#### Goal of the exercise:
Filter the items below and copy out each line that contains the string "panel".

#### Data in this exercise:

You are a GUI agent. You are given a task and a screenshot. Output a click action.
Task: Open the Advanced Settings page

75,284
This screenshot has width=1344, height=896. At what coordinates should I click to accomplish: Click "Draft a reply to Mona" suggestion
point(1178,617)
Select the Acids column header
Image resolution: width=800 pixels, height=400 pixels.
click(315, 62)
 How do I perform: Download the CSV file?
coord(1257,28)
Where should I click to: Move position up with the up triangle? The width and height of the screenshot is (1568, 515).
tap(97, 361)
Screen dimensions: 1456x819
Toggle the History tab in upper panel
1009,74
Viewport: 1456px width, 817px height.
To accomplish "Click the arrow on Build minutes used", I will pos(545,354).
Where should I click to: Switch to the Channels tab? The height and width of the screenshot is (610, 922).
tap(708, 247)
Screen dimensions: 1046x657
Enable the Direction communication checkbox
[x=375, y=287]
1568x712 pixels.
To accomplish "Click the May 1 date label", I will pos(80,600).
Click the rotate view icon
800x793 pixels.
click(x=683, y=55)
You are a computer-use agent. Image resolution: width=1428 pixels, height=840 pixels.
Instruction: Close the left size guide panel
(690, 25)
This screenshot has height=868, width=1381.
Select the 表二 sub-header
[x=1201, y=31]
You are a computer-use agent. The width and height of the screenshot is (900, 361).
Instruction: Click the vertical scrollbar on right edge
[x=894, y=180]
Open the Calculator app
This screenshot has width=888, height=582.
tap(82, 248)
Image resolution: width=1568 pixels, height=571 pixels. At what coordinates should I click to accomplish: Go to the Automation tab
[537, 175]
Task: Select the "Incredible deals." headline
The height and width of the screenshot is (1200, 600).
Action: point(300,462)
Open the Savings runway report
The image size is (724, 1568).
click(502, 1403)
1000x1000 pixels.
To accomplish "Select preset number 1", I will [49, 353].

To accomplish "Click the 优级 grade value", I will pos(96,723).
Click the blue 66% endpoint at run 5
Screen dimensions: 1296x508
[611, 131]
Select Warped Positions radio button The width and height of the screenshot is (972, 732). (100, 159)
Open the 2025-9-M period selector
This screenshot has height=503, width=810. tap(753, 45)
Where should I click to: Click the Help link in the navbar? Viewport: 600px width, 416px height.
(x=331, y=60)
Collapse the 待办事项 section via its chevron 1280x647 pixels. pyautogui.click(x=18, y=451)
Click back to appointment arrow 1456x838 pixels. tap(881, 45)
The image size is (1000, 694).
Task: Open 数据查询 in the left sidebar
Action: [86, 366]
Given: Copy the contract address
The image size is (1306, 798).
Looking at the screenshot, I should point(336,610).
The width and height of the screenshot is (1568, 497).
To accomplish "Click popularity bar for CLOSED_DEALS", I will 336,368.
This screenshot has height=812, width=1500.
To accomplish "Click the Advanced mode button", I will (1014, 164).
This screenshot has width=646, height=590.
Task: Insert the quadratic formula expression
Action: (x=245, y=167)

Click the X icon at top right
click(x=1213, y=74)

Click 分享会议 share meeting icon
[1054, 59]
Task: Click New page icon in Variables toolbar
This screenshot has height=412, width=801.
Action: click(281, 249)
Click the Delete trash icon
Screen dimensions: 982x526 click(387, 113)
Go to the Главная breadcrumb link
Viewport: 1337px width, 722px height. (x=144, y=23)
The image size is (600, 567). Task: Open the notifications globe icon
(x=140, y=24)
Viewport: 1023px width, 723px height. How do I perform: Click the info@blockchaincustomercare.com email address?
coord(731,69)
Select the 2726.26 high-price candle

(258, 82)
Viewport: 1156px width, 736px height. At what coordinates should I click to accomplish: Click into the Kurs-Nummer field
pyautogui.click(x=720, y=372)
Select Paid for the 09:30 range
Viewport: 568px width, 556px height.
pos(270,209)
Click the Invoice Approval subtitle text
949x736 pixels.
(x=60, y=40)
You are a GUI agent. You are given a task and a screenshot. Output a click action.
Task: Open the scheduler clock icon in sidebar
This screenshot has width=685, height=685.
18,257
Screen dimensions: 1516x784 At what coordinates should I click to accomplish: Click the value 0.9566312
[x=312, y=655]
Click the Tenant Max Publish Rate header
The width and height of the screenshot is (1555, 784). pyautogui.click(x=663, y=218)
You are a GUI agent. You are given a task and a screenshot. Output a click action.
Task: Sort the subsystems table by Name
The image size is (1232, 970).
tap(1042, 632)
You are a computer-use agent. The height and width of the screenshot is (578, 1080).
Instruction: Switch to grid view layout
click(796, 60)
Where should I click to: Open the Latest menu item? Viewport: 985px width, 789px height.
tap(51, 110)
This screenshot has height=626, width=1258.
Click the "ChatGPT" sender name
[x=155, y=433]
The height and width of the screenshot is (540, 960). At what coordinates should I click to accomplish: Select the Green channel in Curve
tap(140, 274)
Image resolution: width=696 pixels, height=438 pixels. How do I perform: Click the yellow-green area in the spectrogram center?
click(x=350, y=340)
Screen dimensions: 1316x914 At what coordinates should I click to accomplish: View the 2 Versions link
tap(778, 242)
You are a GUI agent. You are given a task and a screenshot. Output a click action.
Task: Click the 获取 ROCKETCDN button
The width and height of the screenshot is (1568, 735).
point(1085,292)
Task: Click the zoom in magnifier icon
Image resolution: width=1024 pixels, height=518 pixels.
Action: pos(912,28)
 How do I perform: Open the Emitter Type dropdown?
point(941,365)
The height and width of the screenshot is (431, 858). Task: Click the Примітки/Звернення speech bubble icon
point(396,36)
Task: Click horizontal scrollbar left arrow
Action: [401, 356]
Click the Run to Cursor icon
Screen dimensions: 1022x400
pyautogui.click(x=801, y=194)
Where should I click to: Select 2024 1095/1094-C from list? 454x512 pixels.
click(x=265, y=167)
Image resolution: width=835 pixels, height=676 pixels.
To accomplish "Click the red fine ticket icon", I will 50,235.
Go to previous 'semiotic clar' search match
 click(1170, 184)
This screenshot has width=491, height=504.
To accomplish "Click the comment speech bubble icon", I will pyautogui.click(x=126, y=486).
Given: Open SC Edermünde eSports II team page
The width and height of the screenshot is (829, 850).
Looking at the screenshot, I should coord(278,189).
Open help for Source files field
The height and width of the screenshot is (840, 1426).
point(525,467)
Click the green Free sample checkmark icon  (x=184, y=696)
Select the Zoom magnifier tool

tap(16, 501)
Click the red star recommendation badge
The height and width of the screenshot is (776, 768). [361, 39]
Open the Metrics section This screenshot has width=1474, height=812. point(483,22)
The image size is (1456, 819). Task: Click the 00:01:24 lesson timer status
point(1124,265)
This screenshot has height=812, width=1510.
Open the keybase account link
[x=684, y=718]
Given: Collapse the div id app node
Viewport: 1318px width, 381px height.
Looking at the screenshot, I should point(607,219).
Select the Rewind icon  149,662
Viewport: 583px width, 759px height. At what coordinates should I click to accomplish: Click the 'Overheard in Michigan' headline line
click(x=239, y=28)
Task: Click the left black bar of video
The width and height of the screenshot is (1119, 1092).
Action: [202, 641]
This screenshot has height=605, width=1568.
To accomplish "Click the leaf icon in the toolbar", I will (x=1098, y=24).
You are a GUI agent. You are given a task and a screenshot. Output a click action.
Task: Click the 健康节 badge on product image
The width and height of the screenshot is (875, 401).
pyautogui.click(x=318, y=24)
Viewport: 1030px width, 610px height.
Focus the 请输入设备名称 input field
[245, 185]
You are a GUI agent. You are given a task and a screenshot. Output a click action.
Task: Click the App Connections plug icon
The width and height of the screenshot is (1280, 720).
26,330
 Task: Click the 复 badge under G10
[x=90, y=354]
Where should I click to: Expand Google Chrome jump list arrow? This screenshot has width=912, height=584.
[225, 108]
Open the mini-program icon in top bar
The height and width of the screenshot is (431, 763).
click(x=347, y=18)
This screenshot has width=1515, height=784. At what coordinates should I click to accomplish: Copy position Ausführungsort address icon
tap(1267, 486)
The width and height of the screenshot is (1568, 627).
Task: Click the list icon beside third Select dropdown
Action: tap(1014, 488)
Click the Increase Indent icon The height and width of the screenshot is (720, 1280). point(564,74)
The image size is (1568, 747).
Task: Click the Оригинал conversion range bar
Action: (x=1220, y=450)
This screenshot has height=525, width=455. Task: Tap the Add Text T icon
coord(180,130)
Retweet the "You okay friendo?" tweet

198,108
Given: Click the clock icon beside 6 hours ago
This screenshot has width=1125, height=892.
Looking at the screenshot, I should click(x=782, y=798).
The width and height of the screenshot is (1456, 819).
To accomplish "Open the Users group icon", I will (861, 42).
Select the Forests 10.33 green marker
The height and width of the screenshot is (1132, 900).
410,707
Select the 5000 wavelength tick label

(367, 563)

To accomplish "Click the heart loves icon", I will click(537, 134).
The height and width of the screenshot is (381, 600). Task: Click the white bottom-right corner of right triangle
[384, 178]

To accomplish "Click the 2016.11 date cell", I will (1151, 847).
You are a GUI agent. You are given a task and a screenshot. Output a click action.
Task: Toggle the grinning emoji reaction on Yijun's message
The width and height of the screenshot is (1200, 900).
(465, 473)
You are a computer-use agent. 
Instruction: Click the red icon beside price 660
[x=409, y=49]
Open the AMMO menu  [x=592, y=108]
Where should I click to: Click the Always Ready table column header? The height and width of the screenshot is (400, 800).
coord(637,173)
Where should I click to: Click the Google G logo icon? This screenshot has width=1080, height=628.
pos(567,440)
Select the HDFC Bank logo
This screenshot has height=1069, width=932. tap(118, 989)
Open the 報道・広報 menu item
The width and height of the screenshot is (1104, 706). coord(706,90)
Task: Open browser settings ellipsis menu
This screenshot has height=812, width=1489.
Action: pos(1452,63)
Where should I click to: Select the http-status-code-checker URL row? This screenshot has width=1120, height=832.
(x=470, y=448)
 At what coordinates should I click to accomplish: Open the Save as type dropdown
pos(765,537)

#### Problem solution:
Toggle the History tab in upper panel
Instruction: Close the left size guide panel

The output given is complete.